RECORD EXCERPTS:
━━━━━━━━━━━━━━━━

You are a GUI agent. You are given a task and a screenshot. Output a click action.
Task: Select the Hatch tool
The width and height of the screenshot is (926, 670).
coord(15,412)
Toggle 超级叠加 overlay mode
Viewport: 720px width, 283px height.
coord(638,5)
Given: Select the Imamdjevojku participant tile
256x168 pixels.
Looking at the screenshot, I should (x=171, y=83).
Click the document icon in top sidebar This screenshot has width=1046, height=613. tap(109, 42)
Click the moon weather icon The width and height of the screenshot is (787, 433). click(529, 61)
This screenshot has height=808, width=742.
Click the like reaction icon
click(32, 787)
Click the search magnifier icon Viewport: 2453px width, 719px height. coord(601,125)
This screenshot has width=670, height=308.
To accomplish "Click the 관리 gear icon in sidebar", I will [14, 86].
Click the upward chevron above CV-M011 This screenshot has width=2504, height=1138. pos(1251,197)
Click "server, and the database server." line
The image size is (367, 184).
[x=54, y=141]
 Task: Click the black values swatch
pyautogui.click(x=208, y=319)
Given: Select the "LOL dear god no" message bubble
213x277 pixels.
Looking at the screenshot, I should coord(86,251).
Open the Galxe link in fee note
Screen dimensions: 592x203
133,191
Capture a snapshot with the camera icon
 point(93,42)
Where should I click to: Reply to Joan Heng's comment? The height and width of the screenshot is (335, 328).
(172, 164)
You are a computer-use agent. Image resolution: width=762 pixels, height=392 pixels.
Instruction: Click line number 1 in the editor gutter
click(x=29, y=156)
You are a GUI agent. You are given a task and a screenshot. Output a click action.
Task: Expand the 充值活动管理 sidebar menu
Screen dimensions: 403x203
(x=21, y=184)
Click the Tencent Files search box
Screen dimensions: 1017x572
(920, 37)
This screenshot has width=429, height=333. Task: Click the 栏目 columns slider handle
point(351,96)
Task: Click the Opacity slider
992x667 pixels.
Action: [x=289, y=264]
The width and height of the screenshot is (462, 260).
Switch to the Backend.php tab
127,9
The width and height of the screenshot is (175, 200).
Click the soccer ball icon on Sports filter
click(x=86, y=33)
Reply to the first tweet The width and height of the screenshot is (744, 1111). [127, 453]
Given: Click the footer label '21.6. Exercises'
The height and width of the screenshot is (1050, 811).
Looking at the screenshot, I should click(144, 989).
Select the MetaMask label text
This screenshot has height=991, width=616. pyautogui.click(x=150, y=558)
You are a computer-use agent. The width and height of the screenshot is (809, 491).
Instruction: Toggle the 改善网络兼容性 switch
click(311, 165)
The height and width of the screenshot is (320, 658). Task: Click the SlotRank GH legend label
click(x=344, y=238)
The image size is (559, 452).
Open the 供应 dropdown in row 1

━━━━━━━━━━━━━━━━

ACTION ITEM: Once you have read the entries, write them out again without altering a single character.

RESPONSE TO THE EXERCISE:
You are a GUI agent. You are given a task and a screenshot. Output a click action.
Task: Select the Hatch tool
The width and height of the screenshot is (926, 670).
coord(15,412)
Toggle 超级叠加 overlay mode
Viewport: 720px width, 283px height.
coord(638,5)
Given: Select the Imamdjevojku participant tile
256x168 pixels.
Looking at the screenshot, I should (x=171, y=83).
Click the document icon in top sidebar This screenshot has width=1046, height=613. tap(109, 42)
Click the moon weather icon The width and height of the screenshot is (787, 433). click(529, 61)
This screenshot has height=808, width=742.
Click the like reaction icon
click(32, 787)
Click the search magnifier icon Viewport: 2453px width, 719px height. coord(601,125)
This screenshot has width=670, height=308.
To accomplish "Click the 관리 gear icon in sidebar", I will [14, 86].
Click the upward chevron above CV-M011 This screenshot has width=2504, height=1138. pos(1251,197)
Click "server, and the database server." line
The image size is (367, 184).
[x=54, y=141]
 Task: Click the black values swatch
pyautogui.click(x=208, y=319)
Given: Select the "LOL dear god no" message bubble
213x277 pixels.
Looking at the screenshot, I should coord(86,251).
Open the Galxe link in fee note
Screen dimensions: 592x203
133,191
Capture a snapshot with the camera icon
 point(93,42)
Where should I click to: Reply to Joan Heng's comment? The height and width of the screenshot is (335, 328).
(172, 164)
You are a computer-use agent. Image resolution: width=762 pixels, height=392 pixels.
Instruction: Click line number 1 in the editor gutter
click(x=29, y=156)
You are a GUI agent. You are given a task and a screenshot. Output a click action.
Task: Expand the 充值活动管理 sidebar menu
Screen dimensions: 403x203
(x=21, y=184)
Click the Tencent Files search box
Screen dimensions: 1017x572
(920, 37)
This screenshot has width=429, height=333. Task: Click the 栏目 columns slider handle
point(351,96)
Task: Click the Opacity slider
992x667 pixels.
Action: [x=289, y=264]
The width and height of the screenshot is (462, 260).
Switch to the Backend.php tab
127,9
The width and height of the screenshot is (175, 200).
Click the soccer ball icon on Sports filter
click(x=86, y=33)
Reply to the first tweet The width and height of the screenshot is (744, 1111). [127, 453]
Given: Click the footer label '21.6. Exercises'
The height and width of the screenshot is (1050, 811).
Looking at the screenshot, I should click(144, 989).
Select the MetaMask label text
This screenshot has height=991, width=616. pyautogui.click(x=150, y=558)
You are a computer-use agent. The width and height of the screenshot is (809, 491).
Instruction: Toggle the 改善网络兼容性 switch
click(311, 165)
The height and width of the screenshot is (320, 658). Task: Click the SlotRank GH legend label
click(x=344, y=238)
The image size is (559, 452).
Open the 供应 dropdown in row 1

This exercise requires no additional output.